The Auckland-based company, which develops utilities and airports software, posted a 49 percent drop in annual profit, ahead of its most recent guidance in August. Net income declined to $3.4 million, or 5 cents per share, in the 12 months ended Sept. 30, from $6.6 million, or 12 cents, a year earlier, the Auckland-based company said in a statement. The decline in annual earnings included one-off costs from the initial public offer of $3.85 million.

The profit was above the range of $2.5 million to $2.8 million it flagged in a profit downgrade in August, which came just five weeks after the company's IPO, but $360,000 below its prospectus forecast of $3.7 million. Both the Financial Markets and Authority and NZX Regulation decided to take no action over the profit downgrade although the FMA said the company could have been clearer when flagging certain risks.

Gentrack’s shares rose 4.7 percent to $2.25, below its $2.40 listing price. Clifford said at a briefing in Auckland today that the company’s job was to produce good results over time and investors would then have confidence it could deliver on its projections.

“It’s a long game to build profits and cash generation and our ability to pay dividends. I’m very confident in the long-term investors will value that but I can’t speculate when that will happen,” he said.

Clifford said the results came under the IPO forecast because of the high dollar and two disclosed contract issues. The anticipated signing of a large upgrade contract in Australia was delayed by two months but it had now been signed on Sept.1 and was due to go live late next year. There was also a disputed payment with another customer for additional services against an extended project of which some revenue had been paid, and negotiations for the rest were expected to be continued by the end of March.

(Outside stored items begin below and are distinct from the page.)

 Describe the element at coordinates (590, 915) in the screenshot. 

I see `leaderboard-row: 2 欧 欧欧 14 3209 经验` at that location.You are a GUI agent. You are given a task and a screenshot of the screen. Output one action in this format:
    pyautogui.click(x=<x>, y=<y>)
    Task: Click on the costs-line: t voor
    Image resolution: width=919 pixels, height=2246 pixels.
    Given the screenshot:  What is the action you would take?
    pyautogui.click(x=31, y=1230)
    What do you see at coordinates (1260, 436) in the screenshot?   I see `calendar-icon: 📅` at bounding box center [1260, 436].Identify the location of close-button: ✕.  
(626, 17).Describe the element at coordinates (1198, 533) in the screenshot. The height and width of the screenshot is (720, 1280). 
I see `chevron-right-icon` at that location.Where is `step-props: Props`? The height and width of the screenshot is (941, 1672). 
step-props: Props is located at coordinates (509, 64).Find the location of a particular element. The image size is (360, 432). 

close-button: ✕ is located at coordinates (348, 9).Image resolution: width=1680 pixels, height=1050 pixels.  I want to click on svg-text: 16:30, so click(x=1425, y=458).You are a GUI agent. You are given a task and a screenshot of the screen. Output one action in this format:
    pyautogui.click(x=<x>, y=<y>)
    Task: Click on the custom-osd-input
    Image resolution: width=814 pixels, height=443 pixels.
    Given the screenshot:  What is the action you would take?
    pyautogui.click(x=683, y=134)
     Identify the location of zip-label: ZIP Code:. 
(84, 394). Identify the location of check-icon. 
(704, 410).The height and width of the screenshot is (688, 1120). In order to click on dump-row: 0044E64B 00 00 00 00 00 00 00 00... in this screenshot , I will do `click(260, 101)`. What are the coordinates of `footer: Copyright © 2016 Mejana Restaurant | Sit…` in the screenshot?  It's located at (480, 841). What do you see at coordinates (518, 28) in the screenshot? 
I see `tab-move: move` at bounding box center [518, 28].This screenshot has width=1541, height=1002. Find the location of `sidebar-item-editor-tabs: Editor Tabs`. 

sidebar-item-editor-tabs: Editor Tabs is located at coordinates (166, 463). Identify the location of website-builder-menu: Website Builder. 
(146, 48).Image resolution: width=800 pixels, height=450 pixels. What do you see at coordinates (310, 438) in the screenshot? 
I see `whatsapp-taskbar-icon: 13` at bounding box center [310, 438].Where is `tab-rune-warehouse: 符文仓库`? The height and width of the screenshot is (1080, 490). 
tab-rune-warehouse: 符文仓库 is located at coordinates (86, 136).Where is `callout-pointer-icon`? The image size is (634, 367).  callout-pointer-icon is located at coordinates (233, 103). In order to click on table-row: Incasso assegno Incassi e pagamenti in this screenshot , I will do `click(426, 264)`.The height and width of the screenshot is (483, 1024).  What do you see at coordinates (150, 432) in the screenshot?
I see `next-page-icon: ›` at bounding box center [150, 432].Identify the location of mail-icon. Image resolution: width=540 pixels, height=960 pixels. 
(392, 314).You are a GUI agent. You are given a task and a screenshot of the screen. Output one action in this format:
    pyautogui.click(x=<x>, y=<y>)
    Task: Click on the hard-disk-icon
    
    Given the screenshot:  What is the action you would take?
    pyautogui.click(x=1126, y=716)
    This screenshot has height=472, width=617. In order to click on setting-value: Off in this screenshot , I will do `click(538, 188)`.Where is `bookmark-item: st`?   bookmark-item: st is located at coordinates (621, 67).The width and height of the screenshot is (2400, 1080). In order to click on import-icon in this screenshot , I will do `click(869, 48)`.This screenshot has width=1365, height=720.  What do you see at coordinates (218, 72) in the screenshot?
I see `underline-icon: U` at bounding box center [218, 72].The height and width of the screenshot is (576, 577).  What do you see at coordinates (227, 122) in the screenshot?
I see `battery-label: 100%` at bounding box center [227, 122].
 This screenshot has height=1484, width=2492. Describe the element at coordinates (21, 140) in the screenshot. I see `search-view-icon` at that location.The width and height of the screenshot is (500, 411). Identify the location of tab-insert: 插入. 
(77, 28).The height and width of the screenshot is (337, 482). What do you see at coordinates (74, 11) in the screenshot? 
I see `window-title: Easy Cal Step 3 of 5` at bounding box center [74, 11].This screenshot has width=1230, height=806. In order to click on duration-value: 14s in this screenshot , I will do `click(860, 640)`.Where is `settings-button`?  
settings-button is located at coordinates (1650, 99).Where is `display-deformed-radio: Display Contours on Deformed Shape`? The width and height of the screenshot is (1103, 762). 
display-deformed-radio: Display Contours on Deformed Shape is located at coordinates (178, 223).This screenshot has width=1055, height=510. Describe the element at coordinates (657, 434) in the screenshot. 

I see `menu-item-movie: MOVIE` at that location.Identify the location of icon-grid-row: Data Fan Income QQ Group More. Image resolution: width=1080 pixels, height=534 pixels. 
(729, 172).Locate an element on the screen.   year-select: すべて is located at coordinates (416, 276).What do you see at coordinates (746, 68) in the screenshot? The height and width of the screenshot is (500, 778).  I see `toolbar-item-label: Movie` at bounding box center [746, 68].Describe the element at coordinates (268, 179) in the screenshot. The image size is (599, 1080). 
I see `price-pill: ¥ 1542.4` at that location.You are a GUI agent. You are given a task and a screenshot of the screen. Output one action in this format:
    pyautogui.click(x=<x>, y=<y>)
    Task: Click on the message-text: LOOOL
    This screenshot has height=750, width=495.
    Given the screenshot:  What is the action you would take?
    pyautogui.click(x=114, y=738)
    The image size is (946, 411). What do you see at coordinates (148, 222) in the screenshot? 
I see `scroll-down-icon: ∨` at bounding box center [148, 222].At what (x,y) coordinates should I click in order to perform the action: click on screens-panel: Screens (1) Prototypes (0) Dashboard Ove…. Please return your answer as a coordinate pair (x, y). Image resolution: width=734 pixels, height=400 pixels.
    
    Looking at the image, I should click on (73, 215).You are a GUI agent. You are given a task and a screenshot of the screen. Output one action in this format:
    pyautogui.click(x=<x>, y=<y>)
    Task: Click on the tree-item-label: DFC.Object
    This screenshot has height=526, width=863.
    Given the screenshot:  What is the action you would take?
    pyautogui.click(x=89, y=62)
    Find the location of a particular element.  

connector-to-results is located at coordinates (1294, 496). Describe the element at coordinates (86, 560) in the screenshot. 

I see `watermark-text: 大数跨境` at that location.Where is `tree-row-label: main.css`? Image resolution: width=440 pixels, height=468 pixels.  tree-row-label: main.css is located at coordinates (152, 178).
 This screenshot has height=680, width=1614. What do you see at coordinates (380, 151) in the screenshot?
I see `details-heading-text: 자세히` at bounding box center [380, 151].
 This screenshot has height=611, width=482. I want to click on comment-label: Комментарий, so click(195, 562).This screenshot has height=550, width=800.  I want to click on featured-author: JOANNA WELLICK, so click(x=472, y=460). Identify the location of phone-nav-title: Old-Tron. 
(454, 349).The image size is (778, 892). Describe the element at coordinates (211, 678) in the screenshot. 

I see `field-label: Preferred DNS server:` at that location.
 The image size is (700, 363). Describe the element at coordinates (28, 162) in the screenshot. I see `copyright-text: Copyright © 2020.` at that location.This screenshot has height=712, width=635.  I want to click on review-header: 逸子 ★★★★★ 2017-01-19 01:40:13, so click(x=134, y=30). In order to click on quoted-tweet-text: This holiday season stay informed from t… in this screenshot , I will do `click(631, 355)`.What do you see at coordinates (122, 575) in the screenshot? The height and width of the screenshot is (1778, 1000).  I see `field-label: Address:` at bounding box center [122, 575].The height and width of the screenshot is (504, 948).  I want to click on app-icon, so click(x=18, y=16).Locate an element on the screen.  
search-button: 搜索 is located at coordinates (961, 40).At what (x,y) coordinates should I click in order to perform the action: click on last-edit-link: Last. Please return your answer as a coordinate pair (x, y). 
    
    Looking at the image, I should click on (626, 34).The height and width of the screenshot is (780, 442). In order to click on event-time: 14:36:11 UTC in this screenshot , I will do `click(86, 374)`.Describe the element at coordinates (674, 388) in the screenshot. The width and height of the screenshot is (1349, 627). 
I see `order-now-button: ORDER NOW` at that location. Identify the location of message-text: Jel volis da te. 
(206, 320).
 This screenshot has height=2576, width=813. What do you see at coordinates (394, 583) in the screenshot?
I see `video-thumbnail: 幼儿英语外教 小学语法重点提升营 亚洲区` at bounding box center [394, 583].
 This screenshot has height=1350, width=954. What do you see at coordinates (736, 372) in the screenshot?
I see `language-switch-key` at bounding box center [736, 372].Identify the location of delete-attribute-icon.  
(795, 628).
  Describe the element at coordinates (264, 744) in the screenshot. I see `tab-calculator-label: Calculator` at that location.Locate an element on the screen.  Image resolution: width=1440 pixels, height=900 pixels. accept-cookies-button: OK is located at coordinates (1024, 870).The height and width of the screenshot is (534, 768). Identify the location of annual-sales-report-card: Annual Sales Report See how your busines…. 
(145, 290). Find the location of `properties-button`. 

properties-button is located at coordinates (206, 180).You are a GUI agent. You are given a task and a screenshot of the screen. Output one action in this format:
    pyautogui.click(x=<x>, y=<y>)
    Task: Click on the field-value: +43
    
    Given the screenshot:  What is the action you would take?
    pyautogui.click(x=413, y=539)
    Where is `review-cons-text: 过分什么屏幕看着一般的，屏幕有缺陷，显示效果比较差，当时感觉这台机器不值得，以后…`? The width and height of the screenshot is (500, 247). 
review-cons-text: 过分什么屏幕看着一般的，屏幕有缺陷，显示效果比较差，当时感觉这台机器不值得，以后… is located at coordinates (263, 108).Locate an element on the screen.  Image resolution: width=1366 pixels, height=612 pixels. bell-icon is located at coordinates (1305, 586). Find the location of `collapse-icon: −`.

The company reported a 4 percent drop in operating revenue for the year ended Sept. 30, 2014 of $38.5 million, $2.1 million under the $40.6 million in its prospectus forecast and underlying earnings before interest, depreciation and amortisation (Ebitda) of $13 million, $1.1 million shy of its prospectus forecast.

Gentrack chief executive James Docking said operationally 2014 had been a good year with four new customers won, 12 implementation projects underway and three new systems taken live, one of which was cloud-based.

He said the company had also just landed its largest contract ever – A$7 million, for the upgrade of a billing system in Australia. About 55 per cent of Gentrack’s revenue is now derived from Australia compared to 27 percent in New Zealand, and 13 percent in the UK.

Australian revenue was flat due to the two contract issues while UK revenues were up by 40 percent due to sales in both the utility and airport sides of the business. The company has just doubled the size of its London office where it has 15 staff. Docking said the biggest growth was still expected in Australia and the UK and they’d continue to focus on expanding these two markets.

Worldwide water management was undergoing change which created opportunity for Gentrack, he said.  Australia was pulling water billing and customer management out of councils to create larger water entities similar to Auckland’s Watercare and the UK was creating a competitive water market to enable consumers to buy from multiple retailers.

The company would deliver a final dividend of 3.6 cents per share as forecast in the prospectus paid out Dec.19, on top of the 32 cents per share special dividend paid in March.

Clifford said in line with the prospectus, solid growth is expected for the 2015 financial year with a forecast 16 percent revenue increase to $44.7 million, net profit of $9.3 million, and a 11.3 cents per share dividend. Achieving this requires the company to win several new projects in the first half of next year though, he said.